However, if you or your spouse was covered by an employer retirement plan, you may not
be able to deduct this amount. See Limit If Covered By Employer Plan, later.
You may be able
to claim a credit for contributions to your traditional IRA. For more information, see
chapter 5.
Trustees' fees. Trustees'
administrative fees that are billed separately and paid in connection with your
traditional IRA are not deductible as IRA contributions. However, they may be
deductible as a miscellaneous itemized deduction on Schedule A (Form 1040). For
information about miscellaneous itemized deductions, see Publication 529,
Miscellaneous Deductions.
Brokers' commissions. These
commissions are part of your IRA contribution and, as such, are deductible subject to the
limits.
Full deduction. If neither you
nor your spouse was covered for any part of the year by an employer retirement plan, you
can take a deduction for total contributions to one or more of your traditional
IRAs of up to the lesser of:
- $3,000 ($3,500 if you are 50 or older), or
- 100% of your compensation.
This limit is reduced by any contributions made to a 501(c)(18) plan on your behalf.
Spousal IRA. In the
case of a married couple with unequal compensation who file a joint return, the deduction
for contributions to the traditional IRA of the spouse with less compensation is
limited to the lesser of:
- $3,000 ($3,500 if 50 or older), or
- The total compensation includible in the gross income of both spouses for the year
reduced by the following two amounts.
- The IRA deduction for the year of the spouse with the greater compensation.

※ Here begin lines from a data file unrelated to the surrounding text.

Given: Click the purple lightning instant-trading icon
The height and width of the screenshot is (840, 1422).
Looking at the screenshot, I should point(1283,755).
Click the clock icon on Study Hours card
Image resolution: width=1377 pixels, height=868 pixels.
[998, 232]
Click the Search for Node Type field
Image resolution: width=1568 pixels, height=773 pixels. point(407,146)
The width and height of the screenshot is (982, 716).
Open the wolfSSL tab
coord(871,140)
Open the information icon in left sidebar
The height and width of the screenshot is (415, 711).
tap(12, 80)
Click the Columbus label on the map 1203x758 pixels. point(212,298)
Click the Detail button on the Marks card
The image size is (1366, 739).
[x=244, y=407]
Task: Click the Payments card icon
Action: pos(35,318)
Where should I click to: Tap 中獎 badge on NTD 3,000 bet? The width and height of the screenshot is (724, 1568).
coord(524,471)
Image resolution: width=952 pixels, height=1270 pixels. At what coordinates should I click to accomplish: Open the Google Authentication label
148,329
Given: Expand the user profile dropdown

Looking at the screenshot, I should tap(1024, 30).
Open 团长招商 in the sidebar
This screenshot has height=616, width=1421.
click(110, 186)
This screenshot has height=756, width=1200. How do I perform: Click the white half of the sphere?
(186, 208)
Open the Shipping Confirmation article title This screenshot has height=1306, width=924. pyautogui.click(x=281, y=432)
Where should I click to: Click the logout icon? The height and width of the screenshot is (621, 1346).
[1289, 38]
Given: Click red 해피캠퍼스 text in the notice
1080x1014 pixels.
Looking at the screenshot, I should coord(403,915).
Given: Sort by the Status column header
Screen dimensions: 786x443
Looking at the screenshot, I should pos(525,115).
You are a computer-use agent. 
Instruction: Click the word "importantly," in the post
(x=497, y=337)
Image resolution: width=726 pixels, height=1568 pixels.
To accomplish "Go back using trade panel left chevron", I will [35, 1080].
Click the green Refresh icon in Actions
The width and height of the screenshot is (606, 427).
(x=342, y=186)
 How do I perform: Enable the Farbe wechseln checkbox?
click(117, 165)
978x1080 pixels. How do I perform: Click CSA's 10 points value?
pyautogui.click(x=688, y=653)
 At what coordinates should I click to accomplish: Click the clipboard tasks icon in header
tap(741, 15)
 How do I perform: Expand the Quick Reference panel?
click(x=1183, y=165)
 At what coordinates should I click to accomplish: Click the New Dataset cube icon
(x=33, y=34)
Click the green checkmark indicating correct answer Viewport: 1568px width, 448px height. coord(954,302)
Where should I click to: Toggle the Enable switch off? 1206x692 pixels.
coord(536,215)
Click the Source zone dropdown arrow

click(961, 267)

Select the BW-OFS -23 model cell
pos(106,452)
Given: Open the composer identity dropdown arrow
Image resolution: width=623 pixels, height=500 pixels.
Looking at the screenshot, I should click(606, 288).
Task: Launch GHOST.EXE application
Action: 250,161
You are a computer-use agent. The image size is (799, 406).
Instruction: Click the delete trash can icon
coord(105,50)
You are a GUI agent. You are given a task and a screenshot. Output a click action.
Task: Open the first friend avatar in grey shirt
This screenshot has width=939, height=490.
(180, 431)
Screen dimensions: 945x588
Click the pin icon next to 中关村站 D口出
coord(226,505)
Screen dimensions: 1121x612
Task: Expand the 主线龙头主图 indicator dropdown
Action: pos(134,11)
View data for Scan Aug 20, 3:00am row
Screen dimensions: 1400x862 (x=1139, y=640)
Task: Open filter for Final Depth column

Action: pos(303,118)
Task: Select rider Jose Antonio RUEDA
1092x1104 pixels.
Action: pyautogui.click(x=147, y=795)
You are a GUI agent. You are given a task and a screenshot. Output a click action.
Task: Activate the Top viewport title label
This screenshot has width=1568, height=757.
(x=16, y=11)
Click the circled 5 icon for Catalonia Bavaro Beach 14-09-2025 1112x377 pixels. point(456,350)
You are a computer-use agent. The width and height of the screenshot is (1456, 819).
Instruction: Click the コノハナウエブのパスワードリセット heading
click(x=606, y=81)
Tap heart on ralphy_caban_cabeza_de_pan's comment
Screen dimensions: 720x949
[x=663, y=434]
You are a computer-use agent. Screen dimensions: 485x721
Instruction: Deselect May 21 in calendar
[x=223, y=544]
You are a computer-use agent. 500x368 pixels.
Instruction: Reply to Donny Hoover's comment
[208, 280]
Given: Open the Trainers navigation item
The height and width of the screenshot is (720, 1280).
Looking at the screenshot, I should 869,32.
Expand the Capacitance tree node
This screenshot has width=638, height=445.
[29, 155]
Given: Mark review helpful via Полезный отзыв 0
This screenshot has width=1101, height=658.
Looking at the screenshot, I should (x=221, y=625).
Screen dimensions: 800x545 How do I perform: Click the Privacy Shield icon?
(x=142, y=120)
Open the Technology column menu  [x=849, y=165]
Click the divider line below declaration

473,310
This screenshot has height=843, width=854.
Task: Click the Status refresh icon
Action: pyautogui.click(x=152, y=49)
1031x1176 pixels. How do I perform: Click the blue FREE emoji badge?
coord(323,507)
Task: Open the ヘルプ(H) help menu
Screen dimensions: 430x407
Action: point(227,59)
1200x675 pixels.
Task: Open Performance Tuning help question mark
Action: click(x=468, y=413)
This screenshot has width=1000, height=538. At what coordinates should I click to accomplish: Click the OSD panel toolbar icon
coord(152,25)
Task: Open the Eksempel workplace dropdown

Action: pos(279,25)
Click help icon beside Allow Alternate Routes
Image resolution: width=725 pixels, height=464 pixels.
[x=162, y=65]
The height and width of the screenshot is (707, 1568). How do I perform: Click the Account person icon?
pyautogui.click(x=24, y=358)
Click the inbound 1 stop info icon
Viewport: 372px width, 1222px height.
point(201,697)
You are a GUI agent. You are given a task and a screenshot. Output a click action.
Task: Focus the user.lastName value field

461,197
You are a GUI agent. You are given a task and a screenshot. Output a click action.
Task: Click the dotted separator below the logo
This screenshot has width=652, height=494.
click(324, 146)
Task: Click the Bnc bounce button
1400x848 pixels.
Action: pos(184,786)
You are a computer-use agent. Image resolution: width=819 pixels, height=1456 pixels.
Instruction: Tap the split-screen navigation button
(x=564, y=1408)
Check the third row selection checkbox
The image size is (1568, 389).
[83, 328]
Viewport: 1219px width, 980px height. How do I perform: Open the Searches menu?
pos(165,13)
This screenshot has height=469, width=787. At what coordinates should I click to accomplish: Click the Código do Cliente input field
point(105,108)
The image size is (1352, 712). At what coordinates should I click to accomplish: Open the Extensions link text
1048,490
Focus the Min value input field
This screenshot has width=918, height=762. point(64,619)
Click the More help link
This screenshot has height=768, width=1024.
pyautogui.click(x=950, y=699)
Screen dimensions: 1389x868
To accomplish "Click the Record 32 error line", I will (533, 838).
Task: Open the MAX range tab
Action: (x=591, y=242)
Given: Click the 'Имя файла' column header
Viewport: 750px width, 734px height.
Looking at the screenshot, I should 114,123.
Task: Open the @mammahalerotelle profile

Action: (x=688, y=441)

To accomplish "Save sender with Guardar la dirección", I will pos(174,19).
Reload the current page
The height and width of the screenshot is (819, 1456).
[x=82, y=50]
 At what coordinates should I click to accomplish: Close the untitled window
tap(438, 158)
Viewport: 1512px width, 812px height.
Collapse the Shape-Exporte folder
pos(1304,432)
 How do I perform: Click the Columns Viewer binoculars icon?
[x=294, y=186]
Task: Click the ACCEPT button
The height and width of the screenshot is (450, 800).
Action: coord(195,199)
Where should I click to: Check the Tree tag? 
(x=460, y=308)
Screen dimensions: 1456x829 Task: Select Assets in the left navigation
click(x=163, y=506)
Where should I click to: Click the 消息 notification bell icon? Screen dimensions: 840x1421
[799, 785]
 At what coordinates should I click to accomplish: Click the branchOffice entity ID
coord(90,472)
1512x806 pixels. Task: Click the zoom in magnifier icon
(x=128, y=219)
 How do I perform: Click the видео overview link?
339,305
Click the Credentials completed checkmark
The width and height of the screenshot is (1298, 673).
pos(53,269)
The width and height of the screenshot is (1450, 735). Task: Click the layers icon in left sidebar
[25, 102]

- Any contributions for the year to a Roth IRA on behalf of the spouse with the greater
compensation.
This limit is reduced by any contributions to a section 501(c)(18) plan on behalf of
the spouse with less compensation.
Note. If you were divorced or legally separated (and did not
remarry) before the end of the year, you cannot deduct any contributions to your spouse's
IRA. After a divorce or legal separation, you can deduct only the contributions to your
own IRA and your deductions are subject to the rules for single individuals.
Covered by an employer retirement plan. If you or your spouse was covered by an employer retirement plan at any time
during the year for which contributions were made, your deduction may be further
limited. This is discussed later under Limit If Covered By Employer Plan. Limits
on the amount you can deduct do not affect the amount that can be contributed.
Are You Covered
by an Employer Plan?
The Form W-2 you receive from your employer has a box used to indicate
whether you were covered for the year. The Retirement Plan box should be
checked if you were covered.
Reservists and volunteer firefighters should also see Situations in Which You Are
Not Covered, later.
If you are not certain whether you were covered by your employer's retirement plan, you
should ask your employer.
Federal judges. For purposes of the IRA deduction, federal judges
are covered by an employer plan.
For Which Year(s) Are You Covered?
Special rules apply to determine the tax years for which you are
covered by an employer plan. These rules differ depending on whether the plan is a
defined contribution plan or a defined benefit plan.
Tax year. Your tax year is the
annual accounting period you use to keep records and report income and expenses on your
income tax return. For most people, the tax year is the calendar year.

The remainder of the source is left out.